◆ To be done
Reproduce every one of the rows below verbatim, without changing, omitting, or adding anything.

(Word and element location records)
• • • • •

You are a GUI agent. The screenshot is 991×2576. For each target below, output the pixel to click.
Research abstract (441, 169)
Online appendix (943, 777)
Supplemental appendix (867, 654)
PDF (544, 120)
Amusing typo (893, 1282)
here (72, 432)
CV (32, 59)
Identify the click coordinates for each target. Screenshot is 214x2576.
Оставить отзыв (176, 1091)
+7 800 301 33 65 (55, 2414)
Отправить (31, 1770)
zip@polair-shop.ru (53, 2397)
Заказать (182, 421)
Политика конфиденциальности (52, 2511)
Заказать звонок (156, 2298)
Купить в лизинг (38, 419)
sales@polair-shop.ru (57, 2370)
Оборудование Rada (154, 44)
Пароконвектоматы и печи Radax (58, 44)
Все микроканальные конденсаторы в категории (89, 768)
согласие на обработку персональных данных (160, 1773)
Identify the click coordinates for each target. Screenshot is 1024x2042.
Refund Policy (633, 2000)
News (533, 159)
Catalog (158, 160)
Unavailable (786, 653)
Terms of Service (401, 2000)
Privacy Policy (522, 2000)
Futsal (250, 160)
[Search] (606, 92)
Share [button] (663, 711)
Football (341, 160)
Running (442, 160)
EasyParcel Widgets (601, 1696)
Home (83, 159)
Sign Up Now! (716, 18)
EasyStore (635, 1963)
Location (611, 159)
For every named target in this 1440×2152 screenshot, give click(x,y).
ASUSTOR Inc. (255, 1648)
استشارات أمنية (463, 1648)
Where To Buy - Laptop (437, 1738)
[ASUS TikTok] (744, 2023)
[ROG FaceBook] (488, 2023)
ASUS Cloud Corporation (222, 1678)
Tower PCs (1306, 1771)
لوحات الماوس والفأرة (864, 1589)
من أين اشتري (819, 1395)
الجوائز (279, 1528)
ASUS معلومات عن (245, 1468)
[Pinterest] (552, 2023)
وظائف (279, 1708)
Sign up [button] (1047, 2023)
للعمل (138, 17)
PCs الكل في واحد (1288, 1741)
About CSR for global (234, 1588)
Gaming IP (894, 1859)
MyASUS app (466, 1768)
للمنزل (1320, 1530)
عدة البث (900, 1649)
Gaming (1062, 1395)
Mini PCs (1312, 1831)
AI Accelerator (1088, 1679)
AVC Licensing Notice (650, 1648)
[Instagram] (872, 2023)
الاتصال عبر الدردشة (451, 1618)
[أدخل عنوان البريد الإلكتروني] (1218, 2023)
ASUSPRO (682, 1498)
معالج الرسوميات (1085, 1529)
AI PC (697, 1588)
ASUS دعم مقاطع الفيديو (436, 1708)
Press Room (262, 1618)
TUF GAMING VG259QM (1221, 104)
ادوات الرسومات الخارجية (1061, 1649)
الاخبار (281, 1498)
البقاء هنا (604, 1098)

• • • • •

◆ Answer to the problem
You are a GUI agent. The screenshot is 991×2576. For each target below, output the pixel to click.
Research abstract (441, 169)
Online appendix (943, 777)
Supplemental appendix (867, 654)
PDF (544, 120)
Amusing typo (893, 1282)
here (72, 432)
CV (32, 59)
Identify the click coordinates for each target. Screenshot is 214x2576.
Оставить отзыв (176, 1091)
+7 800 301 33 65 (55, 2414)
Отправить (31, 1770)
zip@polair-shop.ru (53, 2397)
Заказать (182, 421)
Политика конфиденциальности (52, 2511)
Заказать звонок (156, 2298)
Купить в лизинг (38, 419)
sales@polair-shop.ru (57, 2370)
Оборудование Rada (154, 44)
Пароконвектоматы и печи Radax (58, 44)
Все микроканальные конденсаторы в категории (89, 768)
согласие на обработку персональных данных (160, 1773)
Identify the click coordinates for each target. Screenshot is 1024x2042.
Refund Policy (633, 2000)
News (533, 159)
Catalog (158, 160)
Unavailable (786, 653)
Terms of Service (401, 2000)
Privacy Policy (522, 2000)
Futsal (250, 160)
[Search] (606, 92)
Share [button] (663, 711)
Football (341, 160)
Running (442, 160)
EasyParcel Widgets (601, 1696)
Home (83, 159)
Sign Up Now! (716, 18)
EasyStore (635, 1963)
Location (611, 159)
For every named target in this 1440×2152 screenshot, give click(x,y).
ASUSTOR Inc. (255, 1648)
استشارات أمنية (463, 1648)
Where To Buy - Laptop (437, 1738)
[ASUS TikTok] (744, 2023)
[ROG FaceBook] (488, 2023)
ASUS Cloud Corporation (222, 1678)
Tower PCs (1306, 1771)
لوحات الماوس والفأرة (864, 1589)
من أين اشتري (819, 1395)
الجوائز (279, 1528)
ASUS معلومات عن (245, 1468)
[Pinterest] (552, 2023)
وظائف (279, 1708)
Sign up [button] (1047, 2023)
للعمل (138, 17)
PCs الكل في واحد (1288, 1741)
About CSR for global (234, 1588)
Gaming IP (894, 1859)
MyASUS app (466, 1768)
للمنزل (1320, 1530)
عدة البث (900, 1649)
Gaming (1062, 1395)
Mini PCs (1312, 1831)
AI Accelerator (1088, 1679)
AVC Licensing Notice (650, 1648)
[Instagram] (872, 2023)
الاتصال عبر الدردشة (451, 1618)
[أدخل عنوان البريد الإلكتروني] (1218, 2023)
ASUSPRO (682, 1498)
معالج الرسوميات (1085, 1529)
AI PC (697, 1588)
ASUS دعم مقاطع الفيديو (436, 1708)
Press Room (262, 1618)
TUF GAMING VG259QM (1221, 104)
ادوات الرسومات الخارجية (1061, 1649)
الاخبار (281, 1498)
البقاء هنا (604, 1098)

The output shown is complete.